協議離婚の流れと進め方|合意のための事前準備と離婚届提出の注意点

協議離婚とは

協議離婚とは、夫婦間の話し合いにより離婚することに合意し、市区町村役場に離婚届を提出することで成立する手続きです。日本の離婚の大部分がこの協議離婚によって行われています。

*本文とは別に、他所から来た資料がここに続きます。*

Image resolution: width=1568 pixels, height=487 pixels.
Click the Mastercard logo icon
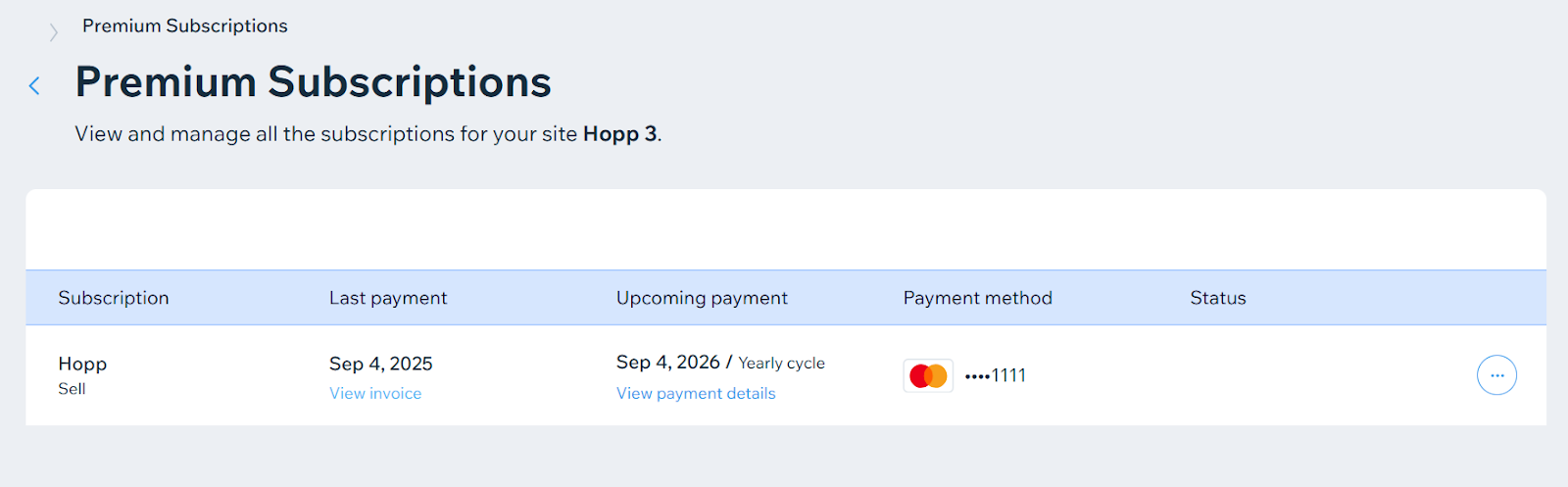coord(928,375)
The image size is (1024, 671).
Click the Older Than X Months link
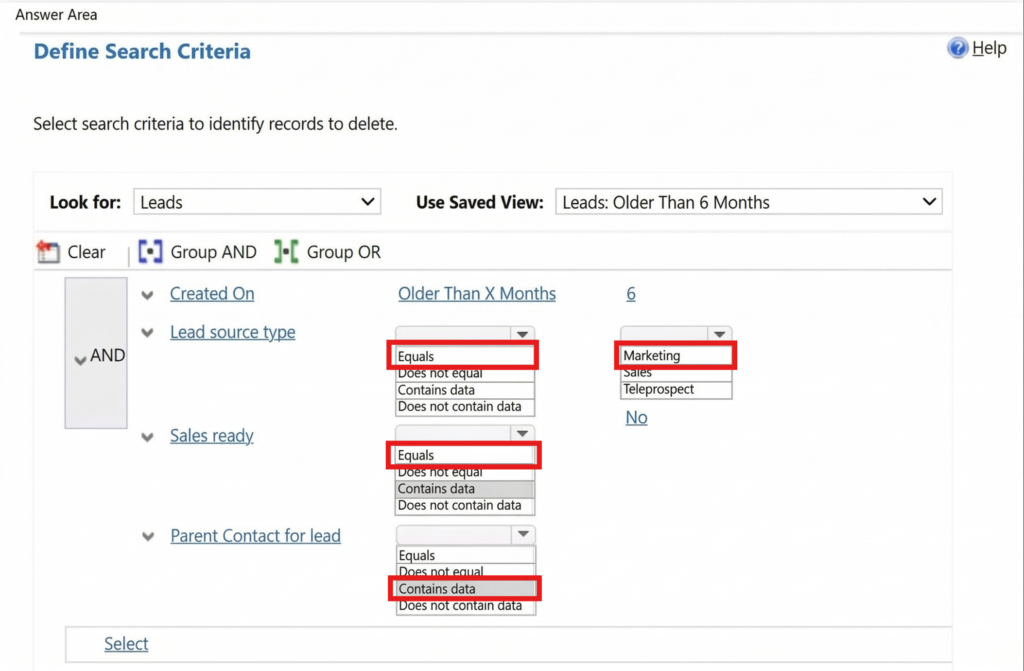(477, 294)
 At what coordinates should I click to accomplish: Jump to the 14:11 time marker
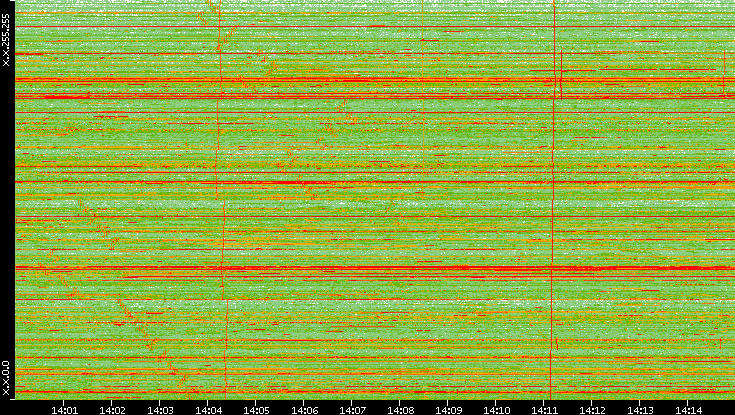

裁判所などの公的機関を介さないため、手続き自体はシンプルであり、時間や費用の負担が最も少ないという特徴があります。しかし、その手軽さゆえに、財産や子供に関する重要な取り決めを曖昧にしたまま離婚してしまい、後々のトラブルに発展するケースも少なくありません。

協議離婚の基本的な流れ

協議離婚は、概ね以下のような流れで進められます。

1. 離婚への意思確認と合意

まずは夫婦で話し合いの場を持ち、離婚すること自体への合意形成を目指します。感情的な対立を避け、冷静な状況で話し合うことが重要です。

2. 離婚条件の話し合い

離婚そのものに合意できたら、次に離婚に伴う様々な条件を取り決めます。

  • 親権と面会交流:未成年の子供がいる場合、どちらが親権者になるかを必ず決める必要があります。また、離れて暮らす親と子供の面会交流についても話し合います。
  • 養育費:子供が自立するまでの間の生活費・教育費等の分担について取り決めます。
  • 財産分与:婚姻期間中に築いた夫婦の共有財産をどのように分配するかを協議します。
  • 慰謝料:浮気やDVなど、一方に離婚の原因がある場合は慰謝料の支払いについて話し合います。
  • 年金分割:婚姻期間中の厚生年金記録を分割する手続きについても必要に応じて合意します。

3. 離婚協議書・公正証書の作成

話し合いで合意した内容は、口約束で終わらせず、必ず書面に残すことが推奨されます。 単なる合意書(離婚協議書)を作成するだけでなく、公証役場で「強制執行認諾文言付きの公正証書」にしておくことで、将来的に養育費や慰謝料の支払いが滞った際に、裁判を経ずに給与や財産を差し押さえることが可能になります。

4. 離婚届の作成と提出

すべての取り決めが完了したら、離婚届を作成します。証人として成人2名の署名捺印が必要です。 必要事項を記入した離婚届を市区町村役場の戸籍担当窓口に提出し、受理されることで協議離婚が正式に成立します。

協議離婚における注意点

協議離婚を進める上では、いくつか留意すべきポイントがあります。

感情的な決断を避ける

早く離婚したいという思いから、自分に不利な条件(親権を諦める、財産分与を放棄するなど)で安易に妥協してしまうことは避けるべきです。離婚後の生活基盤に関わる重要な決定であるため、慎重に検討する必要があります。

不当な条件には同意しない

相手が高圧的な態度で不当な条件を押し付けてきた場合でも、署名捺印をする義務はありません。当事者同士での冷静な話し合いが困難な場合は、弁護士を介した交渉への切り替えや、離婚調停の申し立てを検討することが有効です。

離婚届の不受理申出

話し合いがまとまっていないにもかかわらず、相手が勝手に離婚届を提出してしまう恐れがある場合は、役場に「離婚届不受理申出」を行っておくことで、無断での受理を防ぐことができます。